I called my husband & mom.  I told them what was going on.  I talked myself down from the ledge thinking, "This kind of thing is just a precaution.  He will come back, and the doctors will say that everything is fine.  I'm not going to panic over this.  It's just a precaution."  Soon, Josh left for his testing.

An hour later, the phone rang in my hospital room.  Joe answered.  I watched his face grow ashen.  He put his head in his hand, listening to the person on the other end.  Now I was afraid.  "What's going on?  Who is it?  Joe!  What's going on?"  Joe handed me the phone.  It was Dr. Chia.  She was calm, but I could hear the serious concern in her voice.  "Amy, Joshua is sick.  There is a problem with his heart.  He will not be coming back to your room.  He is going to the level 3 NICU to start emergency medication to keep him alive.  There is a risk with this medication that he could stop breathing.  I've called Texas Children's Hospital (TCH), and they are on their way to get him, because they can handle his case there.  He has a coarctation of the aorta."

It was, and remains, the worst moment of my life.  I had to write down and ask her to spell this deadly condition Josh had.  Before long I was pacing my room like a caged tiger.  Joe & I called our mothers & they were on their way.  I paced, I cried, I wondered what to do.  I needed to get to Josh.  If we would lose him, it had to be in my arms.  I was terrified thinking that he was without Joe, my mom, or me.  Strangers were frantically trying to save him, and I had no idea where the NICU was or how to get there.  Finally the chief of Neonatology at Women's Hospital came in.  He explained again Josh's condition, and also that they could not handle the severity of Josh's case there, and he would be transported to TCH, right down the street.

He led us through what seemed a never-ending corridor, up and down elevators, to a small hallway, with a security door.  We were buzzed into another room where we scrubbed in.  I was finally wheeled to my son's bedside.  I got up to find that Josh was already covered in tubes, wires, leads, and my worst nightmare was playing out before me.  I frantically signed release paperwork that I did not read, to allow his transport to TCH.  My mother had finally arrived as emergency personnel began his preparation for transport.  We said goodbye to him, and went back to my room.  Joe's mom, Jackie was there.  As I heaved my heavy body from the wheel chair, she held me as I sobbed.  I could feel the terror in her embrace.

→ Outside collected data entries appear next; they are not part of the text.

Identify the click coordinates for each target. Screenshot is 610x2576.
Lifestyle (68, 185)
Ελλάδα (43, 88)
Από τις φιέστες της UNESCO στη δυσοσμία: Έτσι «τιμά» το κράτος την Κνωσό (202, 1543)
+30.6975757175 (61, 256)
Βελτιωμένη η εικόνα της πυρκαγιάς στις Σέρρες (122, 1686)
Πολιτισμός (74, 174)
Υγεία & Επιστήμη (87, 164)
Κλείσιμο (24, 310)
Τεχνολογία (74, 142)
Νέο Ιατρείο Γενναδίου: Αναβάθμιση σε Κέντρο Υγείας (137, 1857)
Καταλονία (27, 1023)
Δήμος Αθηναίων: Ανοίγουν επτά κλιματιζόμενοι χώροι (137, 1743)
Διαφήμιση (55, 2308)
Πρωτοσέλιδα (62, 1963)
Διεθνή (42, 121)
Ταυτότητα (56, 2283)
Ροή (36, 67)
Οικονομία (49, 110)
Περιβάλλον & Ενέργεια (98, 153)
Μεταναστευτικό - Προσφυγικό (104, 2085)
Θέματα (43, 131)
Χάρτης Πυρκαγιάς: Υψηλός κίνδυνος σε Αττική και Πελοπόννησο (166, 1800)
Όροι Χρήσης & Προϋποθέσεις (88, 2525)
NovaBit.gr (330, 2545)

Joe & Jackie left to follow the ambulance to TCH.  Mom & I paced.  We paged my OB/GYN.  Mom asked if I wanted to call my sister.  I couldn't do it.  I couldn't bring myself to tell her that her brand new nephew was critically ill, and that we may lose him before she ever had the chance to see him.  Mom said, "She will want to come down.  What do you want me to tell her?" (my sister lived in Dallas).  I told mom that my sister needed to get on a flight.  I wanted her to see him before the unspeakable happened.

When we finally arrived at TCH, my child was in the level 3 NICU, and TCH cardiologists had performed their own chest x-rays, echos, and blood labs.  We were waiting for the cardiologist on call to come speak to us.  As we waited, I sat next to Josh's warmer.  I prayed to God to please not take my baby.  I asked the nurse about all of the lines, tubes, leads, and IVs.  I needed to know what it all was.  What it was for.  But what I needed to know most of all is if Josh would live.

By 11pm my sister had arrived from Dallas & was in the NICU, suitcase and all.  The emotion in her eyes could not have been more sincere.  I know she tried to hold back tears.  Finally the cardiologist arrived.  She sat next to me, and as my family gathered round to listen, she explained that there were more problems with Josh's heart than the coarctation.  She drew a picture of a normal heart.  Then a picture of Josh's heart.  She explained that he had a very rare condition called Shone's Syndrome.  She drew four areas of malformation on the picture of Josh's heart.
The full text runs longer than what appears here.